• ACTIVITY
Go through the listing below and reproduce it word for word.

• GIVEN ENTRIES
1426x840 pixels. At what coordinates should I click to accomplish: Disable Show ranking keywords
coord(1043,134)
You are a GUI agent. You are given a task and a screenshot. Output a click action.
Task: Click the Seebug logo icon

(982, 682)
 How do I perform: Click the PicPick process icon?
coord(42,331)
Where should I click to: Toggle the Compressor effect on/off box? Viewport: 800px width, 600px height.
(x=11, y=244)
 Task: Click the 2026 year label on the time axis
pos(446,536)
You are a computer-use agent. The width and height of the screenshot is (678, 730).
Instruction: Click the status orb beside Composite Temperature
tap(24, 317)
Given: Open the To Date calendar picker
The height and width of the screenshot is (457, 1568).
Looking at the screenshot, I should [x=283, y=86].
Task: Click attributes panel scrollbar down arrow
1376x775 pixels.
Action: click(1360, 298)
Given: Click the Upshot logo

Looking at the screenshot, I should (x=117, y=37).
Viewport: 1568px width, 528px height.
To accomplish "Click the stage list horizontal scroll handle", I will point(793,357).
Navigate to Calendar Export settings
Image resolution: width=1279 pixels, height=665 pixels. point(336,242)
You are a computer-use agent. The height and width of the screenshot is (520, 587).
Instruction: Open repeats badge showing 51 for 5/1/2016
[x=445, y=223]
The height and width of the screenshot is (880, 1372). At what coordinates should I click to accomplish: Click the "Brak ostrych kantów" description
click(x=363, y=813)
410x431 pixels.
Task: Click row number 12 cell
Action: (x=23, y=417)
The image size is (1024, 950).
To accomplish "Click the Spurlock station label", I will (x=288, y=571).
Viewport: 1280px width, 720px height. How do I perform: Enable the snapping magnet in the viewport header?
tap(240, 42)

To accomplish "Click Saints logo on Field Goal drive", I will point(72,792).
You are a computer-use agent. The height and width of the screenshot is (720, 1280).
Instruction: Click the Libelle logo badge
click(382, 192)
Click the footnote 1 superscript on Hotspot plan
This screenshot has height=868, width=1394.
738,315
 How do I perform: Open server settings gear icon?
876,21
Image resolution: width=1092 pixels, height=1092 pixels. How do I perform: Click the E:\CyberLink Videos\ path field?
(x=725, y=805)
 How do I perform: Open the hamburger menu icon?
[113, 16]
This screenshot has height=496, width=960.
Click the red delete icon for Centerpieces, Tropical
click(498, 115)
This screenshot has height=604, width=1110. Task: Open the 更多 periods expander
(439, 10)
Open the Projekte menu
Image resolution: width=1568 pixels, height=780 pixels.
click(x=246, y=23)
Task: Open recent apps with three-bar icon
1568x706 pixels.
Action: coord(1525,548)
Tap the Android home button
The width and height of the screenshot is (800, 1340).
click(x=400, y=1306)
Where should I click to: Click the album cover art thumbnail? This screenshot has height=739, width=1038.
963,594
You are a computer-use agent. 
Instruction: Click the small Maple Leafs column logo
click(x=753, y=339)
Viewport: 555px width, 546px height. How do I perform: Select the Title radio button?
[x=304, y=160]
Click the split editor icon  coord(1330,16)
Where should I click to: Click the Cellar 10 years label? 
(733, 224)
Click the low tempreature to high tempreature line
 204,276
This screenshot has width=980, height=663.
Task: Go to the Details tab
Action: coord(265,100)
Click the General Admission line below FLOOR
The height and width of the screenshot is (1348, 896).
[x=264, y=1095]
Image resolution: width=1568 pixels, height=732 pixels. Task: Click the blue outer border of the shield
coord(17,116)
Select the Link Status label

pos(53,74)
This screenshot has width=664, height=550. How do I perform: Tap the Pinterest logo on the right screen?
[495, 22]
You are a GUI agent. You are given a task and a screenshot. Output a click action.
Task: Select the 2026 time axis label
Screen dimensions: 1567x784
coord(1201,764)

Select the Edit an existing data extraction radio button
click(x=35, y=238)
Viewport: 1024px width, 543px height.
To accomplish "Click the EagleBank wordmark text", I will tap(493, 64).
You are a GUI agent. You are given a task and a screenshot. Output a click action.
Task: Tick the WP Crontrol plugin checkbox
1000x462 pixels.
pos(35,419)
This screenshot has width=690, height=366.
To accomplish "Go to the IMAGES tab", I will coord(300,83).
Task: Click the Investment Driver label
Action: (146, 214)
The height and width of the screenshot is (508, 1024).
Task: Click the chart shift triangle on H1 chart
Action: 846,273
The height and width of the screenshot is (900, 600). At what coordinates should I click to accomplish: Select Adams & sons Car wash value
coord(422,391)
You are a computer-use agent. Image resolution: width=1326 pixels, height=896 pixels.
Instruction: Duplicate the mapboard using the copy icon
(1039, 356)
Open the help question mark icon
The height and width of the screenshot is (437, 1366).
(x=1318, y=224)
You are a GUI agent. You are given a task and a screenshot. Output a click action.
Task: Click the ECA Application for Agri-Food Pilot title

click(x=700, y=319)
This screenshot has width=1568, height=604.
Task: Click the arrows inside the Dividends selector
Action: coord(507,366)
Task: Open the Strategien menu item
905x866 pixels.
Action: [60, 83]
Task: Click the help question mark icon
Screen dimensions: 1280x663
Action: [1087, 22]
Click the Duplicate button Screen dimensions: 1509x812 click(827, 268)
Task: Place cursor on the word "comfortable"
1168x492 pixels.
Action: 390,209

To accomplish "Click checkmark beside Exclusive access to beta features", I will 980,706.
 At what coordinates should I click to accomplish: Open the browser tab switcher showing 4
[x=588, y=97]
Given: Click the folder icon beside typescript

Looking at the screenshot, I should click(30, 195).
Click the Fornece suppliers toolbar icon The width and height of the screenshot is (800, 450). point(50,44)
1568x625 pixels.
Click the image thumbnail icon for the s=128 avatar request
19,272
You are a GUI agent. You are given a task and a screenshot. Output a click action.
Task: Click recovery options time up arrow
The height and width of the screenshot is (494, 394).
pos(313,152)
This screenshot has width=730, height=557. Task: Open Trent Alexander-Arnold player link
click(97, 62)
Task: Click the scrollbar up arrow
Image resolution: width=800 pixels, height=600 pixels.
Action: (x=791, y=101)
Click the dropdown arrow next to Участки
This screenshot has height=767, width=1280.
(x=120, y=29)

• ANSWER TO THE EXERCISE
1426x840 pixels. At what coordinates should I click to accomplish: Disable Show ranking keywords
coord(1043,134)
You are a GUI agent. You are given a task and a screenshot. Output a click action.
Task: Click the Seebug logo icon

(982, 682)
 How do I perform: Click the PicPick process icon?
coord(42,331)
Where should I click to: Toggle the Compressor effect on/off box? Viewport: 800px width, 600px height.
(x=11, y=244)
 Task: Click the 2026 year label on the time axis
pos(446,536)
You are a computer-use agent. The width and height of the screenshot is (678, 730).
Instruction: Click the status orb beside Composite Temperature
tap(24, 317)
Given: Open the To Date calendar picker
The height and width of the screenshot is (457, 1568).
Looking at the screenshot, I should [x=283, y=86].
Task: Click attributes panel scrollbar down arrow
1376x775 pixels.
Action: click(1360, 298)
Given: Click the Upshot logo

Looking at the screenshot, I should (x=117, y=37).
Viewport: 1568px width, 528px height.
To accomplish "Click the stage list horizontal scroll handle", I will point(793,357).
Navigate to Calendar Export settings
Image resolution: width=1279 pixels, height=665 pixels. point(336,242)
You are a computer-use agent. The height and width of the screenshot is (520, 587).
Instruction: Open repeats badge showing 51 for 5/1/2016
[x=445, y=223]
The height and width of the screenshot is (880, 1372). At what coordinates should I click to accomplish: Click the "Brak ostrych kantów" description
click(x=363, y=813)
410x431 pixels.
Task: Click row number 12 cell
Action: (x=23, y=417)
The image size is (1024, 950).
To accomplish "Click the Spurlock station label", I will (x=288, y=571).
Viewport: 1280px width, 720px height. How do I perform: Enable the snapping magnet in the viewport header?
tap(240, 42)

To accomplish "Click Saints logo on Field Goal drive", I will point(72,792).
You are a computer-use agent. The height and width of the screenshot is (720, 1280).
Instruction: Click the Libelle logo badge
click(382, 192)
Click the footnote 1 superscript on Hotspot plan
This screenshot has height=868, width=1394.
738,315
 How do I perform: Open server settings gear icon?
876,21
Image resolution: width=1092 pixels, height=1092 pixels. How do I perform: Click the E:\CyberLink Videos\ path field?
(x=725, y=805)
 How do I perform: Open the hamburger menu icon?
[113, 16]
This screenshot has height=496, width=960.
Click the red delete icon for Centerpieces, Tropical
click(498, 115)
This screenshot has height=604, width=1110. Task: Open the 更多 periods expander
(439, 10)
Open the Projekte menu
Image resolution: width=1568 pixels, height=780 pixels.
click(x=246, y=23)
Task: Open recent apps with three-bar icon
1568x706 pixels.
Action: coord(1525,548)
Tap the Android home button
The width and height of the screenshot is (800, 1340).
click(x=400, y=1306)
Where should I click to: Click the album cover art thumbnail? This screenshot has height=739, width=1038.
963,594
You are a computer-use agent. 
Instruction: Click the small Maple Leafs column logo
click(x=753, y=339)
Viewport: 555px width, 546px height. How do I perform: Select the Title radio button?
[x=304, y=160]
Click the split editor icon  coord(1330,16)
Where should I click to: Click the Cellar 10 years label? 
(733, 224)
Click the low tempreature to high tempreature line
 204,276
This screenshot has width=980, height=663.
Task: Go to the Details tab
Action: coord(265,100)
Click the General Admission line below FLOOR
The height and width of the screenshot is (1348, 896).
[x=264, y=1095]
Image resolution: width=1568 pixels, height=732 pixels. Task: Click the blue outer border of the shield
coord(17,116)
Select the Link Status label

pos(53,74)
This screenshot has width=664, height=550. How do I perform: Tap the Pinterest logo on the right screen?
[495, 22]
You are a GUI agent. You are given a task and a screenshot. Output a click action.
Task: Select the 2026 time axis label
Screen dimensions: 1567x784
coord(1201,764)

Select the Edit an existing data extraction radio button
click(x=35, y=238)
Viewport: 1024px width, 543px height.
To accomplish "Click the EagleBank wordmark text", I will tap(493, 64).
You are a GUI agent. You are given a task and a screenshot. Output a click action.
Task: Tick the WP Crontrol plugin checkbox
1000x462 pixels.
pos(35,419)
This screenshot has width=690, height=366.
To accomplish "Go to the IMAGES tab", I will coord(300,83).
Task: Click the Investment Driver label
Action: (146, 214)
The height and width of the screenshot is (508, 1024).
Task: Click the chart shift triangle on H1 chart
Action: 846,273
The height and width of the screenshot is (900, 600). At what coordinates should I click to accomplish: Select Adams & sons Car wash value
coord(422,391)
You are a computer-use agent. Image resolution: width=1326 pixels, height=896 pixels.
Instruction: Duplicate the mapboard using the copy icon
(1039, 356)
Open the help question mark icon
The height and width of the screenshot is (437, 1366).
(x=1318, y=224)
You are a GUI agent. You are given a task and a screenshot. Output a click action.
Task: Click the ECA Application for Agri-Food Pilot title

click(x=700, y=319)
This screenshot has width=1568, height=604.
Task: Click the arrows inside the Dividends selector
Action: coord(507,366)
Task: Open the Strategien menu item
905x866 pixels.
Action: [60, 83]
Task: Click the help question mark icon
Screen dimensions: 1280x663
Action: [1087, 22]
Click the Duplicate button Screen dimensions: 1509x812 click(827, 268)
Task: Place cursor on the word "comfortable"
1168x492 pixels.
Action: 390,209

To accomplish "Click checkmark beside Exclusive access to beta features", I will 980,706.
 At what coordinates should I click to accomplish: Open the browser tab switcher showing 4
[x=588, y=97]
Given: Click the folder icon beside typescript

Looking at the screenshot, I should click(30, 195).
Click the Fornece suppliers toolbar icon The width and height of the screenshot is (800, 450). point(50,44)
1568x625 pixels.
Click the image thumbnail icon for the s=128 avatar request
19,272
You are a GUI agent. You are given a task and a screenshot. Output a click action.
Task: Click recovery options time up arrow
The height and width of the screenshot is (494, 394).
pos(313,152)
This screenshot has width=730, height=557. Task: Open Trent Alexander-Arnold player link
click(97, 62)
Task: Click the scrollbar up arrow
Image resolution: width=800 pixels, height=600 pixels.
Action: (x=791, y=101)
Click the dropdown arrow next to Участки
This screenshot has height=767, width=1280.
(x=120, y=29)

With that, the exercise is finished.